There are many sourdough starter recipes, most of which require you to discard the majority of your starter in the process. It’s not in my nature to throw away food, be it cheap white flour. I have only made 3 sourdough starters from scratch in my life, all three different. And I am sharing the recipe of the starter that worked best for me. Whilst you’re left with a lot of active starter at the end, you can then bake your first loaf of sourdough bread, feed half of the rest and use what’s left in recipes that require unfed sourdough discard a few days later.
Making your Sourdough Starter From Scratch
Day 1: Mix 50g of flour with 50ml of tepid water in a jar (ideally a see-through glass jar, so you can see your starter bubbling later in the process). Make sure your flour is well incorporated and leave partly-covered at room temperature for around 24 hours.
Day 2: Mix 50g of flour and 50ml of water together and then incorporate it into yesterday’s mixture. Leave it semi-covered at room temperature for another 24 hours.
Day 3: Mix 50g of flour and 50ml of water together and then incorporate it into yesterday’s mixture. Leave it partly-covered at room temperature for another 24 hours.
Day 4: Depending on the temperature of your room, you may start seeing some small bubbles in your starter or some foaming on the surface. Once again, mix 50g of flour with 50ml of water and incorporate into yesterday’s mix. Leave partly-covered for 24 hours at room temperature.
Day 5: Feed your starter with another 50g of flour and 50ml of water, leaving it for 24 hours at room temperature.
Day 6: At this point, your starter should be rather active: it should have bubbles you can see in the body of the mixture and some foam on top. If there isn’t much activity, feed your starter again until it’s active.
Your starter is ready to be used to make your levain and your very first sourdough! But you will need to look after it to keep on making this delicious type of bread (which will only get better with a more mature starter).
To make sure it’s ready, mix 1 part starter: 2 parts flour: 2 parts water and leave at room temperature for 6 hours. If within that time it doubles or even triples, you’re good to go!
You will now need to maintain your starter to carry on baking delicious bread (an article on the maintenance of your starter here). Don’t worry though, whenever you need a break, you will be able to store it in the fridge and revive later. For long-term storage, you can freeze your sourdough starter too.
But for now, have a look at our simple White Sourdough Bread recipe and if you try it, let us know what you think!
Christmas Sourdough ebook
Celebrate the holiday season with a unique twist this year with our 24 Christmas Sourdough recipes! Discover the magic of using active sourdough starter, sourdough discard, and leftover baked sourdough bread to create a memorable and flavoursome Christmas feast.

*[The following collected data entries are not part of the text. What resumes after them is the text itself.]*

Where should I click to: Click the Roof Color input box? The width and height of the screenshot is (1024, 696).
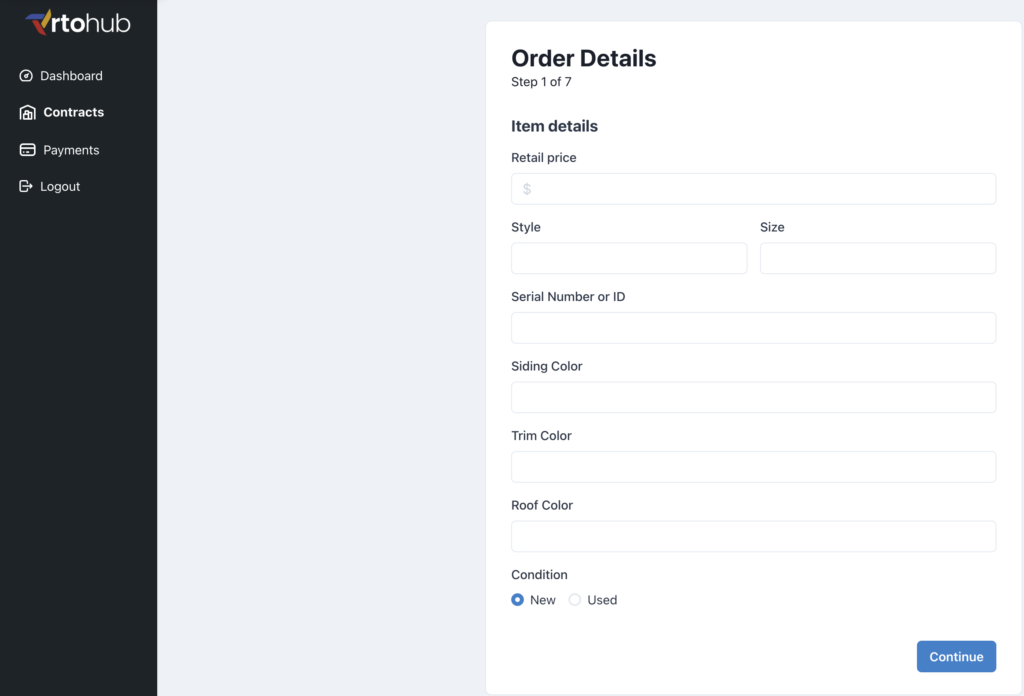click(753, 536)
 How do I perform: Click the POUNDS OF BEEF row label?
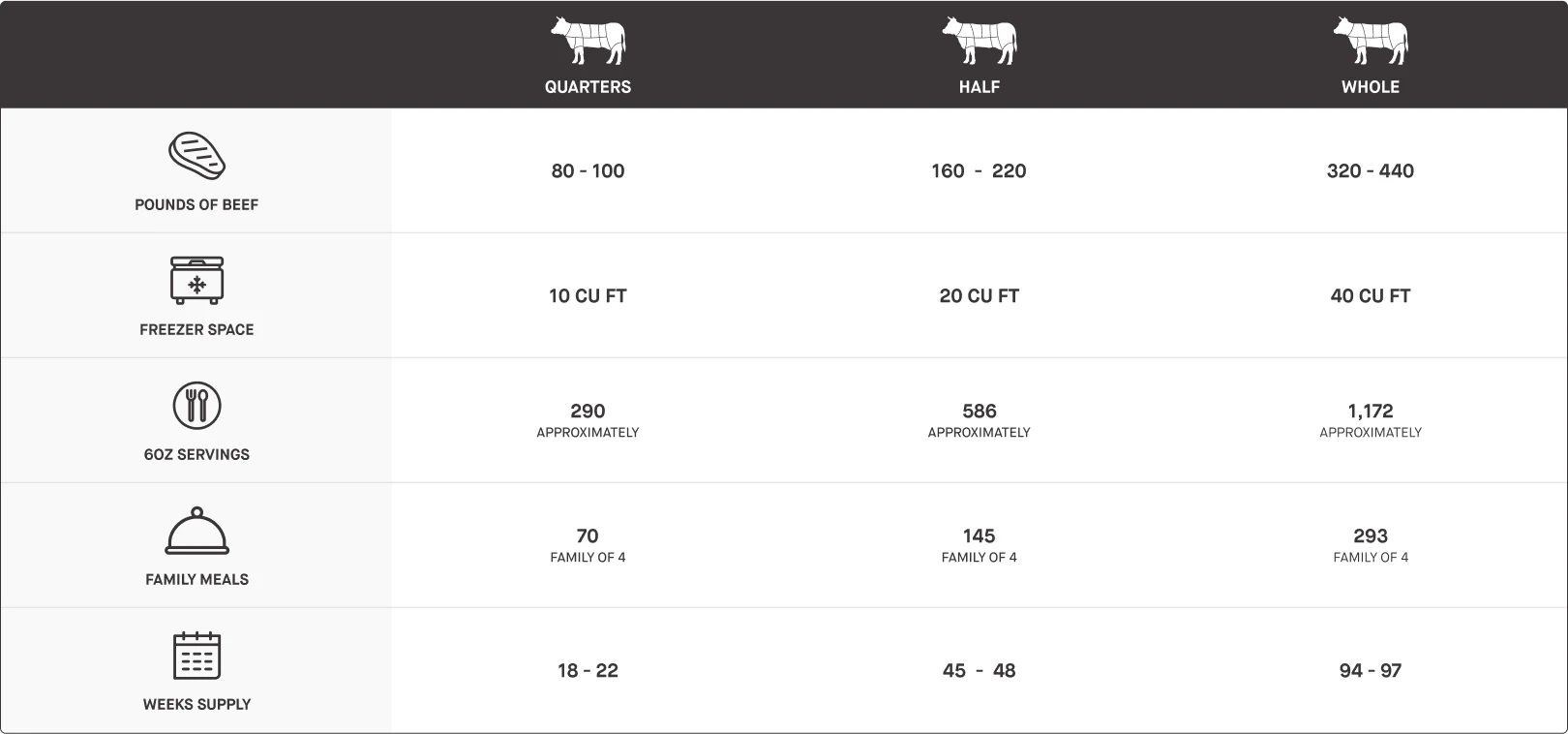pyautogui.click(x=196, y=204)
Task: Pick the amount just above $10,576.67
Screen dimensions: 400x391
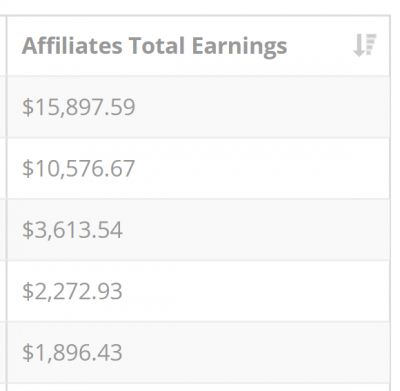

Factors that Affect Sourdough Starter:
Making your sourdough starter will be affected by numerous things, like temperature and humidity of the environment, yeasts in the air, and the flour that you use.
- Yeast and bacteria like a warm environment, so to grow a healthy starter you will need to keep it at 20-25 C.
- Keep it clean! I heard about starters growing mould and other disgusting things. To avoid that, when you are feeding your starter each day, pour yesterdays mixture into a bowl, mix with flour and water and then pop into a new clean jar.
- When you feed your starter each day, it is important to weigh the ingredients, rather than go by volume to give enough food for your starer.
- Keep your starter semi-covered so that yeasts in the air have access to it!
- If your tap water is high in chlorine, it may hinder fermentation. Filtered water may work better in this case.